Supremo Tribunal de Justiça. Acórdão de 9/6/2010. Relator: Dr.º Pinto Hespanhol.

 

1. Não cabe ao Supremo Tribunal de Justiça extrair ilações da matéria de facto assente, mas sim aplicar definitivamente o regime jurídico que julgue adequado aos factos materiais fixados pelo tribunal recorrido.
2. Obrigando-se a trabalhadora a não exercer funções docentes, no regime de tempo integral, em qualquer outro curso da instituição ou fora dela, o exercício dessas funções, em outras duas instituições, em regime de tempo parcial, não desrespeita o compromisso por si assumido.

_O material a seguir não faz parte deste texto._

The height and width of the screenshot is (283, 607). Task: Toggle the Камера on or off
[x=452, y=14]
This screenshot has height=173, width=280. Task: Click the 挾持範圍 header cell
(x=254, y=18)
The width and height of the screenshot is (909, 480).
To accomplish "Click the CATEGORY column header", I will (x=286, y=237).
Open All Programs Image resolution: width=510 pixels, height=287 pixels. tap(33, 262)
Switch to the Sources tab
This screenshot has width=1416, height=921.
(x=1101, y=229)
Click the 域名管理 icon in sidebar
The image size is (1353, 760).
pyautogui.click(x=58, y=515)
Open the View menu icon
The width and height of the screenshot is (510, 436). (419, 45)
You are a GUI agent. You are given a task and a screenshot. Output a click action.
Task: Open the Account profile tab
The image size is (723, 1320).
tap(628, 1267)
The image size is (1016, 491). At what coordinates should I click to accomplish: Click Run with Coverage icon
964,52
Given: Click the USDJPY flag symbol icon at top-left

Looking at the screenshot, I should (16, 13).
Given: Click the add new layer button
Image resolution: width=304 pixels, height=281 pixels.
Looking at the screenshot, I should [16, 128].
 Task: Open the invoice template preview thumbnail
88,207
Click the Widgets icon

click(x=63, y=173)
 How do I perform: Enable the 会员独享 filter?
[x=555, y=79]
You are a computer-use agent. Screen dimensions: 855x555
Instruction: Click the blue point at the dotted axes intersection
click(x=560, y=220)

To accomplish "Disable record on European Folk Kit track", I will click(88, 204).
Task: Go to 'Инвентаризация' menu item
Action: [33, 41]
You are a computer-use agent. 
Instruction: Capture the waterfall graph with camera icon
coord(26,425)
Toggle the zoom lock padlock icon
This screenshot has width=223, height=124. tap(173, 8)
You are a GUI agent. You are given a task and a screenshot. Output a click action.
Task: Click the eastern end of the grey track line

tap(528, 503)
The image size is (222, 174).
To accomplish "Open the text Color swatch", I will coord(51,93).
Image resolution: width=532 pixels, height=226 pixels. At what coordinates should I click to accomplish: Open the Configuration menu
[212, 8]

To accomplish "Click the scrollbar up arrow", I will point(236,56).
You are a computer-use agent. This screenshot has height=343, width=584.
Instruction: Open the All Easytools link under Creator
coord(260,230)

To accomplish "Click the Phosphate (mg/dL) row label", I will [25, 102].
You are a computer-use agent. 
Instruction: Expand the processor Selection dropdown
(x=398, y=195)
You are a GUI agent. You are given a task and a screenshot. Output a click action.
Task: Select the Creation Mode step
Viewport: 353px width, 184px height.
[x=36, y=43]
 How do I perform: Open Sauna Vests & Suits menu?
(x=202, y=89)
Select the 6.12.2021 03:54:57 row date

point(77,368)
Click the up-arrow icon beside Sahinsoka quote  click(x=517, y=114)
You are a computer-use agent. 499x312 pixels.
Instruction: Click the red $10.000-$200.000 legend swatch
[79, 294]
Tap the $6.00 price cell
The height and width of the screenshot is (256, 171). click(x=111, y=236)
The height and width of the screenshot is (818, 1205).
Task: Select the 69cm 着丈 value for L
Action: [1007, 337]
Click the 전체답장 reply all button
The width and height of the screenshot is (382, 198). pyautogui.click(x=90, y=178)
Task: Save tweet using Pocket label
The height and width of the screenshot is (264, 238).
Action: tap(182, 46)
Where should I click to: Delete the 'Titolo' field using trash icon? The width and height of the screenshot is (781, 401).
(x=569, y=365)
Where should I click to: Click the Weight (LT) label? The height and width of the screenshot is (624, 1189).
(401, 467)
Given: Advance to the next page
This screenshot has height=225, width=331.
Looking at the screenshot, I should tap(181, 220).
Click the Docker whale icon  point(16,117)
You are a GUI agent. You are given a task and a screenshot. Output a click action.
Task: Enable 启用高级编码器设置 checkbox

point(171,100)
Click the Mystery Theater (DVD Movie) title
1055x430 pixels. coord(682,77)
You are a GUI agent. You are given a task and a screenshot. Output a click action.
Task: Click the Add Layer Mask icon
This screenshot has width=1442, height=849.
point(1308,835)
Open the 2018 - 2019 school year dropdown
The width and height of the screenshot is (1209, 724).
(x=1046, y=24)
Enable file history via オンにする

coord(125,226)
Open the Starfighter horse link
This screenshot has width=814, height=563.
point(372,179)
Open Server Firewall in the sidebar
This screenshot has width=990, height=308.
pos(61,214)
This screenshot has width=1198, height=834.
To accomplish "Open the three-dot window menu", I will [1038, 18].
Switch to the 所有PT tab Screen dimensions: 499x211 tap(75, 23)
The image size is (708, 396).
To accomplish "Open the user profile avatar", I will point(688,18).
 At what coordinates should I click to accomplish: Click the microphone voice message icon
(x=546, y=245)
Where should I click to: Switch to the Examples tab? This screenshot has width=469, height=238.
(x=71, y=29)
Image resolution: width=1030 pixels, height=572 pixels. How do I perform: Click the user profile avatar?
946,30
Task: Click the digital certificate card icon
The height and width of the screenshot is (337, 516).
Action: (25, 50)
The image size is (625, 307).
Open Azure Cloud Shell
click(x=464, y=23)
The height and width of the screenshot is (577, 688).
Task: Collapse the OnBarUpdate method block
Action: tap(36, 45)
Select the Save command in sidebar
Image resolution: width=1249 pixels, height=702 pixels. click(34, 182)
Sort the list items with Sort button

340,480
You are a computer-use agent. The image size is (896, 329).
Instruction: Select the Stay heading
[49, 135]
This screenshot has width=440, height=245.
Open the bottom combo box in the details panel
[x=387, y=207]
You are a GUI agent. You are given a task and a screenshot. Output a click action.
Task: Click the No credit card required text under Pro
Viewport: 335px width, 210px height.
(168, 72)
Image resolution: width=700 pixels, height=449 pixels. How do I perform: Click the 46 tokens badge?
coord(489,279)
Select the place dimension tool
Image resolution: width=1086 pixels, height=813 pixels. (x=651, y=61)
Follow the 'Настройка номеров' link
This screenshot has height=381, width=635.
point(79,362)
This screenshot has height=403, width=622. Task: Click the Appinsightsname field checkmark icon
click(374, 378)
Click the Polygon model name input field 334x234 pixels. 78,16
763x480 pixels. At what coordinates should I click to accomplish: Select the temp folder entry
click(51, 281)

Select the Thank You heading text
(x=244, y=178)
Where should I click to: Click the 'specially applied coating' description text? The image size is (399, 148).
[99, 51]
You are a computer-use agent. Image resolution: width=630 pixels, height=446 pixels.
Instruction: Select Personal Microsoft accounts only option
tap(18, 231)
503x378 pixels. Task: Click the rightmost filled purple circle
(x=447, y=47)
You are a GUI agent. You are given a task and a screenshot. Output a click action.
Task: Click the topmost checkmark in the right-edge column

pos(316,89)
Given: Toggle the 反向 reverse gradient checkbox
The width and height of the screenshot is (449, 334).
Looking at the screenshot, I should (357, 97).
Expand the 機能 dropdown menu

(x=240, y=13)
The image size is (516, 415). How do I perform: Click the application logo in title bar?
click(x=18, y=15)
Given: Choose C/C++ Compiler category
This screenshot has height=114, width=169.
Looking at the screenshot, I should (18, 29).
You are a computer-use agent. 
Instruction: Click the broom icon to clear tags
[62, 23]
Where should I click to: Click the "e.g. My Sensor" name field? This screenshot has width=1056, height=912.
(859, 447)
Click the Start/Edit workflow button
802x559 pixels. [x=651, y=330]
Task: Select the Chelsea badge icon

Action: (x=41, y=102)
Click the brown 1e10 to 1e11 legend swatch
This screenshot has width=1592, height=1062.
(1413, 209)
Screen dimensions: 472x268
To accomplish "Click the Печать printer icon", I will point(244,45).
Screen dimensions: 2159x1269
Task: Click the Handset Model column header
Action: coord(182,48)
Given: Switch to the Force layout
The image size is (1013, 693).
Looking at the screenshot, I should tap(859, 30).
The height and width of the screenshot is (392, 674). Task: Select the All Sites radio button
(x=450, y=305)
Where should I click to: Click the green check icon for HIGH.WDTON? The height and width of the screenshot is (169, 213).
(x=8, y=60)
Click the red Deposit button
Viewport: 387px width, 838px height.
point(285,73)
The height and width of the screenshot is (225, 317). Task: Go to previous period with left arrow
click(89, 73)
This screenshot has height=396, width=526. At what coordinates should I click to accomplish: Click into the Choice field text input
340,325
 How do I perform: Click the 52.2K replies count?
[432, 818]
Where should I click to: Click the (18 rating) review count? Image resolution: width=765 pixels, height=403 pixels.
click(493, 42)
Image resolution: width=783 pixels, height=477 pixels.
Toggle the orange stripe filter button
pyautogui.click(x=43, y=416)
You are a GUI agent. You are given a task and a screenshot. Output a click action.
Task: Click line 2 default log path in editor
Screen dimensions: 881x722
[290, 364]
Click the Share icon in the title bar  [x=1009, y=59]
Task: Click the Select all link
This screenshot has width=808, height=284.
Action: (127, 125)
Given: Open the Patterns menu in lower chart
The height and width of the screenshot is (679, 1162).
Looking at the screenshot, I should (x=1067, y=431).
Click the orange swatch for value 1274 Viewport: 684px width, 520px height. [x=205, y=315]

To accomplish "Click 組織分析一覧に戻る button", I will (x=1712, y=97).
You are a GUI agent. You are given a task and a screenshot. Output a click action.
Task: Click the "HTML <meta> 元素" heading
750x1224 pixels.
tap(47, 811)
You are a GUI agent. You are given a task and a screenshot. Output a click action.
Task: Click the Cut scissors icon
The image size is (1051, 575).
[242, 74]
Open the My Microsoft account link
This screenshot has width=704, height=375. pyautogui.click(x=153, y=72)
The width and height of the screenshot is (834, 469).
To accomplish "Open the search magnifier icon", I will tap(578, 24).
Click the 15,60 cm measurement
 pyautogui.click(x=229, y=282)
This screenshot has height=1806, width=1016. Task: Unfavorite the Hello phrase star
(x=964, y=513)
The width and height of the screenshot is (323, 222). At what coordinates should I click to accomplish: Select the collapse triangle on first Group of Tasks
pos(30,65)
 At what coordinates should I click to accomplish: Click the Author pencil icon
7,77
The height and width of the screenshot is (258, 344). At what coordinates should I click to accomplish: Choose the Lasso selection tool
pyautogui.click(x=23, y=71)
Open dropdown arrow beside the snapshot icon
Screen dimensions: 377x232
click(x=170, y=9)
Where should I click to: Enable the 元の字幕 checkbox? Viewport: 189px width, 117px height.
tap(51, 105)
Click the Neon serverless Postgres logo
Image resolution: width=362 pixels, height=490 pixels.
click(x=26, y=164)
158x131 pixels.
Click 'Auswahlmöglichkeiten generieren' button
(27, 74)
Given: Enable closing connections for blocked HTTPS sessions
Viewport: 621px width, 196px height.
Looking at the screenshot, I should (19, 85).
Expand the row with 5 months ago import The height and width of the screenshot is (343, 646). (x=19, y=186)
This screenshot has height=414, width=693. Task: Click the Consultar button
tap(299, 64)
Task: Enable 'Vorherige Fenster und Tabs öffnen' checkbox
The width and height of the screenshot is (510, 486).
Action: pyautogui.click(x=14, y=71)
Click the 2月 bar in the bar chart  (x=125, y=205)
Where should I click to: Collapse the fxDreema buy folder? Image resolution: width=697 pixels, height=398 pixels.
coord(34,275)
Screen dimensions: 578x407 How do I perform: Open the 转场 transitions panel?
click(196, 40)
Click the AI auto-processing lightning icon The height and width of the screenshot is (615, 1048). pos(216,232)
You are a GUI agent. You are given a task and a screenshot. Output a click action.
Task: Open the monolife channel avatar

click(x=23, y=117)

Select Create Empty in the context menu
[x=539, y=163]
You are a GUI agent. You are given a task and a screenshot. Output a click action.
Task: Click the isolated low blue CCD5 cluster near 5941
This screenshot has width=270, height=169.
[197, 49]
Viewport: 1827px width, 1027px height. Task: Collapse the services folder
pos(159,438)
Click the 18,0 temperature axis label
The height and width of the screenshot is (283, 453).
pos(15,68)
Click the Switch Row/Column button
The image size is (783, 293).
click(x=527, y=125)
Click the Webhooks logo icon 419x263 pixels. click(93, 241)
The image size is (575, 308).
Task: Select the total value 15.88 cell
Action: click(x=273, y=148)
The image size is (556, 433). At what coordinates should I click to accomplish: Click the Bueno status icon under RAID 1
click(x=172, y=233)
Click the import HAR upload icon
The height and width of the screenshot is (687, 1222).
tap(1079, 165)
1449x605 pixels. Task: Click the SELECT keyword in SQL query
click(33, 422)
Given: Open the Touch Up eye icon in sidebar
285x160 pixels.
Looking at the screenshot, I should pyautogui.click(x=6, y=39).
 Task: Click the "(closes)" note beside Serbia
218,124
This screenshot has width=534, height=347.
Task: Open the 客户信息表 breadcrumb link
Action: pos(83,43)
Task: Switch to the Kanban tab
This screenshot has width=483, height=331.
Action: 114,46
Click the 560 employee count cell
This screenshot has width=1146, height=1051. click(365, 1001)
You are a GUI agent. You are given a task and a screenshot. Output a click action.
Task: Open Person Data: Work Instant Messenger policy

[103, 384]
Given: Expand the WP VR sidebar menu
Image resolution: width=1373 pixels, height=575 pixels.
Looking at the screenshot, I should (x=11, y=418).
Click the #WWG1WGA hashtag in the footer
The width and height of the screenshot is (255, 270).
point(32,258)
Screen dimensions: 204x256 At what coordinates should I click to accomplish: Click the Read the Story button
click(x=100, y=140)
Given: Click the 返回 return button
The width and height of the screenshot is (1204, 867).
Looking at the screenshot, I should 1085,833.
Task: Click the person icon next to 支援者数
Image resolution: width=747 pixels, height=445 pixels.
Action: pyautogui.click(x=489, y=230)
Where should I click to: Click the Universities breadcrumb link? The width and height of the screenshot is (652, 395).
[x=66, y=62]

3. Provando-se que a trabalhadora não comunicou aquela acumulação de funções à sua empregadora, deve concluir-se que violou culposamente o dever de lealdade, previsto no artigo 20.º, n.º 1, alínea d), da LCT, conduta que não sendo grave nas suas consequências, já que não se demonstrou que, por causa dessa acumulação, a trabalhadora tenha negligenciado o exercício das suas funções ou diminuído a qualidade do ensino que ministrava, não é de molde a quebrar irremediavelmente a relação de confiança que a natureza da relação de trabalho pressupõe, não se configurando um comportamento integrador de justa causa de despedimento.